I was reading this because I became a DM for the first time running a 5e game, before the DM Guide for 5e came out. So Chris bought this for me to hold me over. I got up to page 62 before I got distracted. Now the 5e book IS out, and I have it, so I probably won't be continuing this.
Took D&D into the 21st Century. Finally, a system that gives flexibility to the game without having to memorize a blizzard of bizarre, single use one time only rules.
They certainly did iron out some of the oddities found in 2nd edition But I guess it wasn't enough. I didn't really delve into 3rd edition though, until 3.5 came along.
I have rated this book as a 1e/5e DM who just read it for the first time. I understand that 3e had issues.
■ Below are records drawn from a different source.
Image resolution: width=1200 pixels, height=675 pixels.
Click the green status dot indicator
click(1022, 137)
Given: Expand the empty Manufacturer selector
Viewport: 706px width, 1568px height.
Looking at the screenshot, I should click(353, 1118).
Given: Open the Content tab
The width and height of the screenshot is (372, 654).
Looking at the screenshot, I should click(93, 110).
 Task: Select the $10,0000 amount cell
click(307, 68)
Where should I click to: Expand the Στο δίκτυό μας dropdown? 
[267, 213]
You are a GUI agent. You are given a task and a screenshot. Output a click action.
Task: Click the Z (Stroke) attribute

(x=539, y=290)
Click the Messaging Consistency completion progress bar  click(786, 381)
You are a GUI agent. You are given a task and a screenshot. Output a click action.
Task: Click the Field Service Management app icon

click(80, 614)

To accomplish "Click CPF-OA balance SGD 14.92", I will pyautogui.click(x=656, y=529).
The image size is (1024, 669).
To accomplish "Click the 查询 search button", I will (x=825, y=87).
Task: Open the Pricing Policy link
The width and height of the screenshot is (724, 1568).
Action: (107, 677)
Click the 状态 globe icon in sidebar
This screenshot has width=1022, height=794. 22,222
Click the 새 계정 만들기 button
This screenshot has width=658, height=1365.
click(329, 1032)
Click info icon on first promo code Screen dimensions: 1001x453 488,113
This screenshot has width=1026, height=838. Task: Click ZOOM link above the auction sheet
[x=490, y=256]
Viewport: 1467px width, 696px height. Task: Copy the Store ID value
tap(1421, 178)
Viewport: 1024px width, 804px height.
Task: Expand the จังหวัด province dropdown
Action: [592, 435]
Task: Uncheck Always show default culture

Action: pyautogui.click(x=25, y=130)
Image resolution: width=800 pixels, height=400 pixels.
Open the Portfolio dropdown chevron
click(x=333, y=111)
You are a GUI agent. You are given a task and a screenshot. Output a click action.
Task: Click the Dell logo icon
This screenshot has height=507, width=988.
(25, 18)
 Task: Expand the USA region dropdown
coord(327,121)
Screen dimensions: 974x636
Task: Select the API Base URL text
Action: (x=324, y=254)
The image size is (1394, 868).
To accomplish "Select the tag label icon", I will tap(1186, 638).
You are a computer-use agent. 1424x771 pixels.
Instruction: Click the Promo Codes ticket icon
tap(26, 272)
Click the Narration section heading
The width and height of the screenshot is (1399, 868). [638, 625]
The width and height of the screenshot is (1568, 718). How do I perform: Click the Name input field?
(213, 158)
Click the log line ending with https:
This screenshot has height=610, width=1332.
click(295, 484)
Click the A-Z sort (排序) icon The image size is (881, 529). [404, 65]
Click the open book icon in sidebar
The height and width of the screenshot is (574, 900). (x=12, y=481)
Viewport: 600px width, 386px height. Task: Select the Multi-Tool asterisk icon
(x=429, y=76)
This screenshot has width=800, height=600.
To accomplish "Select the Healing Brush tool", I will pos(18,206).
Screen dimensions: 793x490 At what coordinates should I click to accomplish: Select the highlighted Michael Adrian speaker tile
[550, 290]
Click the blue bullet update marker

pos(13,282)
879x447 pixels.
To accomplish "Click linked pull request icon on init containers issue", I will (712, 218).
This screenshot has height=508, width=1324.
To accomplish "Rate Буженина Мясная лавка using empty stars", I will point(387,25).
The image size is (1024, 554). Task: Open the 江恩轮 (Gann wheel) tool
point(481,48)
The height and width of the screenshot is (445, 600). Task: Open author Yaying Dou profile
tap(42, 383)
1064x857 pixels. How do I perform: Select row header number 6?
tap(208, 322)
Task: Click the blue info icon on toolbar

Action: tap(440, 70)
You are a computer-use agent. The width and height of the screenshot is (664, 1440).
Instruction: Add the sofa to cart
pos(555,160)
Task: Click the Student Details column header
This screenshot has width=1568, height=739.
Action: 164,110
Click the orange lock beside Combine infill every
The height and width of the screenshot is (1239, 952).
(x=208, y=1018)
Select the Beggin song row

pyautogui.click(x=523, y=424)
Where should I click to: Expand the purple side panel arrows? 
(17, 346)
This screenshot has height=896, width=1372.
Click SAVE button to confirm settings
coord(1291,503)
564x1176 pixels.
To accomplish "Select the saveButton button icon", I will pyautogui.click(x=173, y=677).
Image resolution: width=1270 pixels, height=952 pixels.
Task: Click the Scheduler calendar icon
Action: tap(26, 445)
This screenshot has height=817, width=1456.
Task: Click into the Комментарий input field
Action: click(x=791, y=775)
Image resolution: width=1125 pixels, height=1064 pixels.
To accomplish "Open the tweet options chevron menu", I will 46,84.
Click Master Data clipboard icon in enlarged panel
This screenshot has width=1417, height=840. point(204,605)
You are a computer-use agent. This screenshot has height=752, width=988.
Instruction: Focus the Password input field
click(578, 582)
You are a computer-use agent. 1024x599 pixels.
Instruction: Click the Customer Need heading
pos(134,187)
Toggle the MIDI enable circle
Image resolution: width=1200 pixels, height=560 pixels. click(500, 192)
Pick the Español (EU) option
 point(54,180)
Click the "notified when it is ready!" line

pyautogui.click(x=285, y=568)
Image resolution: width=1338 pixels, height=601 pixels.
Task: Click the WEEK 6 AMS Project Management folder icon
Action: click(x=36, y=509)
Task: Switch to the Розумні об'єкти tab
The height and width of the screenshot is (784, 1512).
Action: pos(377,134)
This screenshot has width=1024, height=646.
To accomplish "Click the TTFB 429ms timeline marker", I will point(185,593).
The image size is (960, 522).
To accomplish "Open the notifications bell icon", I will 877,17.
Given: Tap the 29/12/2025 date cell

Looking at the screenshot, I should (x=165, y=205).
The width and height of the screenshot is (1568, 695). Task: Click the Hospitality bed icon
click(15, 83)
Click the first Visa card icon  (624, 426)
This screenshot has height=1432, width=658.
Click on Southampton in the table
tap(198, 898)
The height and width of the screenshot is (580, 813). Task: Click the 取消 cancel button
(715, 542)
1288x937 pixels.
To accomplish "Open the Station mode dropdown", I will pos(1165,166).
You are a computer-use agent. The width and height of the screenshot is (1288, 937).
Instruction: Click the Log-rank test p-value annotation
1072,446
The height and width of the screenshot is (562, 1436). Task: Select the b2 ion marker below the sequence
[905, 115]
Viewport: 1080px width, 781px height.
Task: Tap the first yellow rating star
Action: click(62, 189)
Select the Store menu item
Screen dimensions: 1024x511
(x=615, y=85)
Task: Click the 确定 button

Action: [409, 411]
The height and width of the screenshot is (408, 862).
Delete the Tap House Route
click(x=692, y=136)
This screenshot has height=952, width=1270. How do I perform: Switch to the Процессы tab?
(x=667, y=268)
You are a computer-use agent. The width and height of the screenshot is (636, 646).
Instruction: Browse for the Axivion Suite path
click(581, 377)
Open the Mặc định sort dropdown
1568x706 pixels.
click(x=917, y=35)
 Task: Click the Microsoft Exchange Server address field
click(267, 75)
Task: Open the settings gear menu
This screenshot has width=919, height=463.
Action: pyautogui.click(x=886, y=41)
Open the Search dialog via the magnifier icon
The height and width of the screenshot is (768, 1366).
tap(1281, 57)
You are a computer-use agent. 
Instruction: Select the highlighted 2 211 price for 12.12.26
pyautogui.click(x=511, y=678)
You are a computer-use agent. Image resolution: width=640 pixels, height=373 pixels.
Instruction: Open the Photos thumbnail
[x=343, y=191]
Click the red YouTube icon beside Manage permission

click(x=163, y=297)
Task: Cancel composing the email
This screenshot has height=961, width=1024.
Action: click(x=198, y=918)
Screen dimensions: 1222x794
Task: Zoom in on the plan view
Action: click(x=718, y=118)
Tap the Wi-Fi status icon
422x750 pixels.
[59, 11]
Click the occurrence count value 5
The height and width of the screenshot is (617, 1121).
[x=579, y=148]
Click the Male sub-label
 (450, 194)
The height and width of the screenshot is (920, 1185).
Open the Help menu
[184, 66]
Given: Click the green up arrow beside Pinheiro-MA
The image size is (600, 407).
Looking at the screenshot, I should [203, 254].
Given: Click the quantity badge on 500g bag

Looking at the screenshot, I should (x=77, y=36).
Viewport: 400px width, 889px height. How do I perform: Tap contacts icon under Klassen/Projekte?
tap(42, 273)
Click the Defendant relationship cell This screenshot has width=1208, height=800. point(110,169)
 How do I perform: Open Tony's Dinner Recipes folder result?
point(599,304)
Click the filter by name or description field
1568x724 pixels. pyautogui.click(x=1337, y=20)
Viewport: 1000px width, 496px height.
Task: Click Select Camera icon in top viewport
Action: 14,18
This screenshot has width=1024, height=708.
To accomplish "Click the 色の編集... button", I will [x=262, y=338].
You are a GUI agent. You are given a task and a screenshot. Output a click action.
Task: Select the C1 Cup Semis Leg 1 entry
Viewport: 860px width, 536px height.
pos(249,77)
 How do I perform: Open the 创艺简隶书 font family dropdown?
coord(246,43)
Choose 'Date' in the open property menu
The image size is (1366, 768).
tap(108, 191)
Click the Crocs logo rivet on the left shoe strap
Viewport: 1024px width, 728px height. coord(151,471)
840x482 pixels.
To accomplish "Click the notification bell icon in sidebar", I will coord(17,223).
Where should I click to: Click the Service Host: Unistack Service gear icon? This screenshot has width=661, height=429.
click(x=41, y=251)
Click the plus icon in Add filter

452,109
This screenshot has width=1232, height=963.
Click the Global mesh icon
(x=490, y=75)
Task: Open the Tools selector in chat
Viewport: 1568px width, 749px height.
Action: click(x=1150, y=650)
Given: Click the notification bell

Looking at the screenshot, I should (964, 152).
Yet this book's strengths are edition independent. I appreciate its discussions of NPC, encounter, campaign, and world building along with a plethora of associated tables. It has _chapters_ worth of such practical (and theoretical) advice for DMs especially new DMs or those looking to shake things up or cover new ground. All presented in an easy to read format, as though a favorite Youtuber had put their advice to paper. As an introduction or a refresher course on crafting campaigns, Dungeon Master's Guide is worth a read.
DMG 3's authors start small, in their own terminology they build "Inside Out," beginning with encounters leading to adventures, followed by campaigns, and finally building worlds. I personally prefer this to the 5e DMG approach which builds "Outside In" opening with chapters on the world setting and creating multiverses. For new DMs in particular I recommend DMG3's approach as it starts small and manageable, growing as the game group's enthusiam and experience.
I'd recommend anyone interested in DM'ing 5e pick up a cheap copy of this title.
Good evening and welcome fellow Children of Chaos.
Other than the magic items and random treasure rolls there just isn't a lot in here to help a GM unless this is the first time any of them have never played a TTRPG before. And I understand that was likley the case when this was written, why it isn't 1 star, some of the advice in here is kind of crap.
It does have a collection of fuck you trap magic items like the necklace of strangulation that is just a fuck off item. It deals 6 damage a turn until a remove curse is cast. Because players just have remove curses at the ready 24/7.
I can say I do miss random item tables, players are always going to pick whatever gives a +1. But if you give them something weird they can be crazy and creative.
3rd ed D&D will always be my favourite of the systems (and I've played from 2nd ed forward). A fun D20 gaming system from Wizards of the Coast with plenty of scope for different styles of play. Brings back warm nostalgic memories! It is funny watching Game of Thrones at the moment and seeing the D&D type party adventuring out into the snow in search of the frozen undead!
Non fiction: Dungeons and Dragons, D&D, roleplaying, D20, rule book, setting, RPG, gaming, fantasy, adventure, Wizards of the Coast
Just DM’ed my first game. This book definitely had me prepared. If anything I planned too far ahead and the players were character building and wandering around more than I would have liked. I learned a lot from the book and it got me from a first time player all the way to running my own game.
It is poor compared to the first seven versions of regular and advanced Dungeons & Dragons. Unrealistic things such as feats were added, and important things such as most skills were removed.